#### [Given passage]
>>

Jeremy Paxman, 45, began his career as a journalist in Northern Ireland. He has been a Panorama reporter as well as a presenter on Newsnight and University Challenge. He lives near Henley-on-Thames with his family

ROBERT HARRIS: I first met Jeremy in 1979 at the BBC. I'd come straight from Cambridge, and I was the newest and rawest researcher for Panorama. Jeremy, who was a Panorama reporter, had the reputation of being terrifically war-zoney, tough and macho. He looked ready to go anywhere, do anything - plus he'd been on the IRA death list.

We couldn't have been more different. He was, and is, introverted; and I'm not. He was, and is, extremely smart, always beautifully turned out; and I've no dress sense at all. He was public school; I was Melton Mowbray comprehensive, thank God. But we got on.

We'd both been editor of the student paper at Cambridge, so in a sort of tribal way we'd followed the same route. Though I was noisy, obstreperous and generally difficult - or perhaps because I was - Jeremy cast a kindly eye on me and opened up opportunities. It could be that I reminded him of his younger self - I was 22 and he was nearly 30 when I arrived at the BBC - or perhaps we recognised each other as outsiders. We were both pretty angry - Jeremy because of the privileges he'd had; me because of the privileges I hadn't had.

Soon after, the first big break I ever got as a producer was when we went to Peshawar together, with the idea of going over the border to join the Afghan guerrillas - well, it was Jeremy's idea, not mine. When we arrived at the Peshawar Hilton and unpacked, it became quite clear that we were on different trips.

<<

#### [Collected material]
>>

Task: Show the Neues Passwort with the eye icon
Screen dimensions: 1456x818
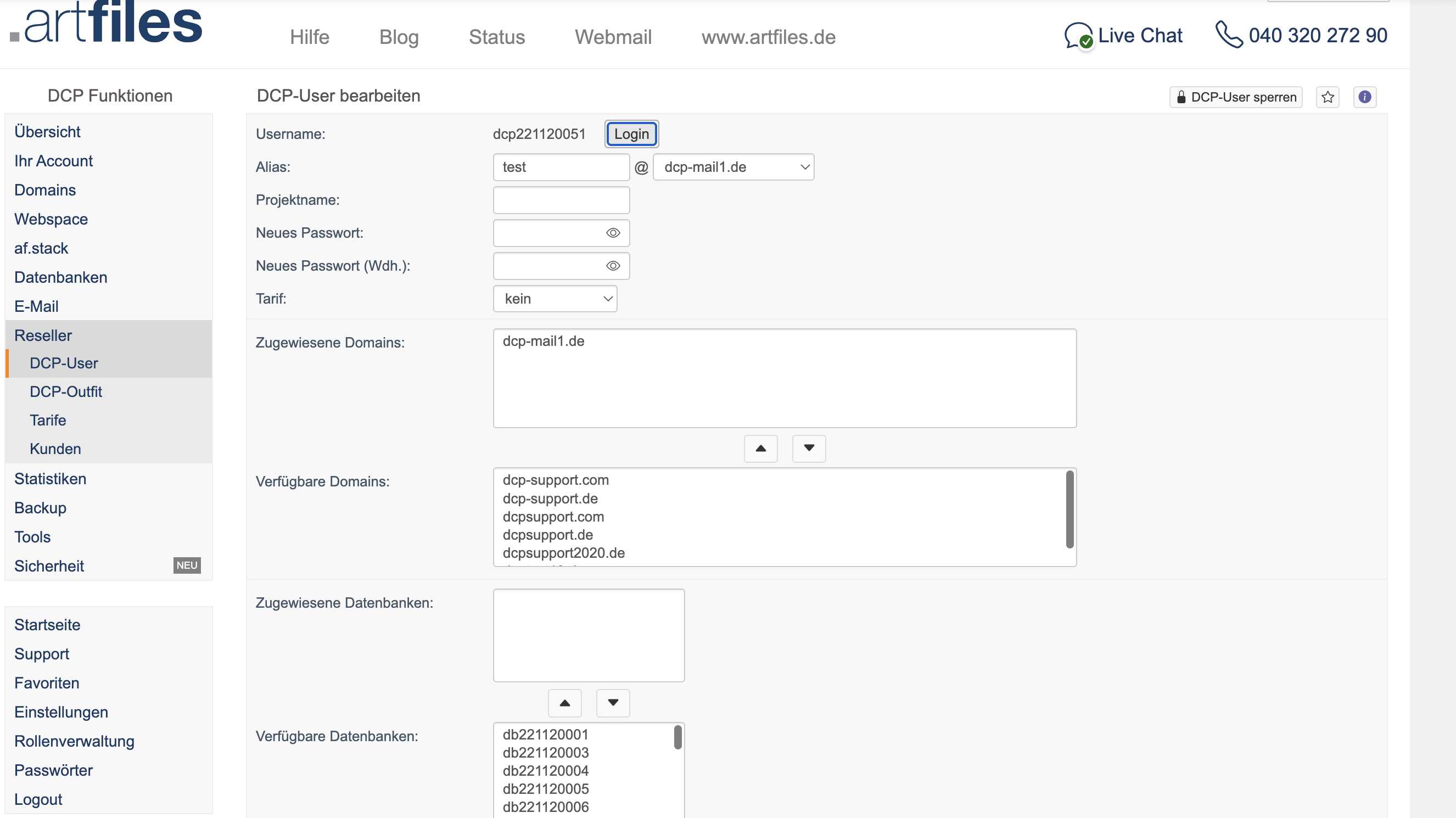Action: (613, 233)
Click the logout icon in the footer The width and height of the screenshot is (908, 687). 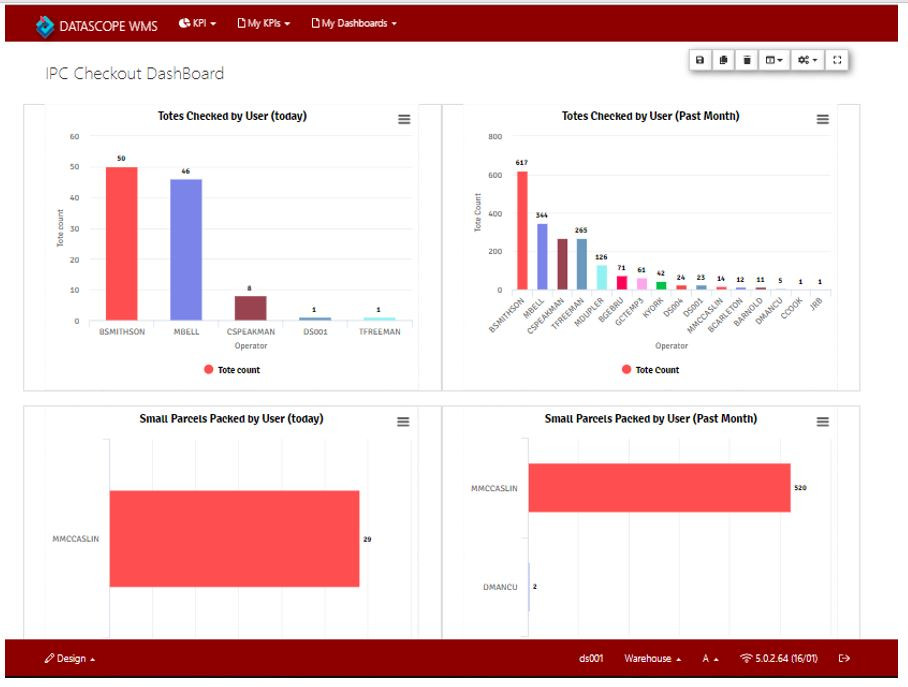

<<

#### [Task list]
• A. Please reproduce the Jeremy Paxman passage from "ROBERT HARRIS: I" to "IRA death list.", replacing "Panorama" with "Newsnight".
• B. Carry the Jeremy Paxman passage on from its last sentence.

#### [Expected answers]
• A.
ROBERT HARRIS: I first met Jeremy in 1979 at the BBC. I'd come straight from Cambridge, and I was the newest and rawest researcher for Newsnight. Jeremy, who was a Newsnight reporter, had the reputation of being terrifically war-zoney, tough and macho. He looked ready to go anywhere, do anything - plus he'd been on the IRA death list.

• B.
Jeremy's case was full of rough Arctic gear; I'd brought the equivalent of a dressing gown and a cuddly toy. Jeremy quickly realised that he'd come all the way to Peshawar with a man whose idea of hardship was not having a courtesy bowl of fruit in the hotel bedroom. We did not, subsequently, go over the Afghan border, but we stayed two weeks, and during that time we became friends.

Early on I discovered that you have to stand up to Jeremy. He loves to take the mickey; he's always asking my father for stories he can tease me with - like the football boots I got at the age of 11 that were never worn. In fact, he's the kindest of men. When I was beside myself in the middle of writing Enigma, he sent me a facsimilied original George Orwell, full of crossings-out and inserts, which was immensely cheering.

In the early Eighties we made a film for the BBC called If the Bomb Drops. We searched out every awful sequence we could find - hands sticking out under rubble, terrible moans, stricken scenes. When we came to show it to our producer, he said, "I hope this is nice and sober," and we chorused: "Yes, yes." It went out in the end, minus the gory bits.

During the Eighties, we didn't see so much of each other - I left the BBC to go to the Observer and Jeremy became a presenter. But we were always in touch, though he's rather solitary, one of those types who'd have been happy living on a remote hill station in colonial times.

He's not afraid of anything; not hierarchy, not his melancholia, which he fights steadily and grimly and eventually comes through and which, I hope, I help with by refusing to take him too seriously.

We both belong to that generation that's conscious of not having fought in a war, and the big question is: "How would I have done, and why didn't I have to do it?" Jeremy searches out war zones - or used to - and tests himself, or used to, and I in my books try to re-create that time. It's not guilt, more curiosity.

The paradox is that it is Jeremy, with his more contemplative and philosophical outlook, who ought to be writing books and I, who tend to take a lighter view, who should be doing Jeremy's job. In fact, I couldn't do it: I haven't the command, the confidence.

This year, we all went to France with our families. I handed Enigma in on 31 May and on 1 June we all met at Heath-row for a holiday in France, where I persuaded everyone to go to the best restaurants. Jeremy, whose idea of a great outing is a flask of cold water and a bit of dry bread, went along with it indulgently.

Jeremy is godfather to our daughter Holly, and an extremely good one he is - he remembers everything. Jeremy is the kind of friend I could ring up in the middle of the night if I were in trouble. I haven't done, but I know I could - he'd answer, and he'd listen.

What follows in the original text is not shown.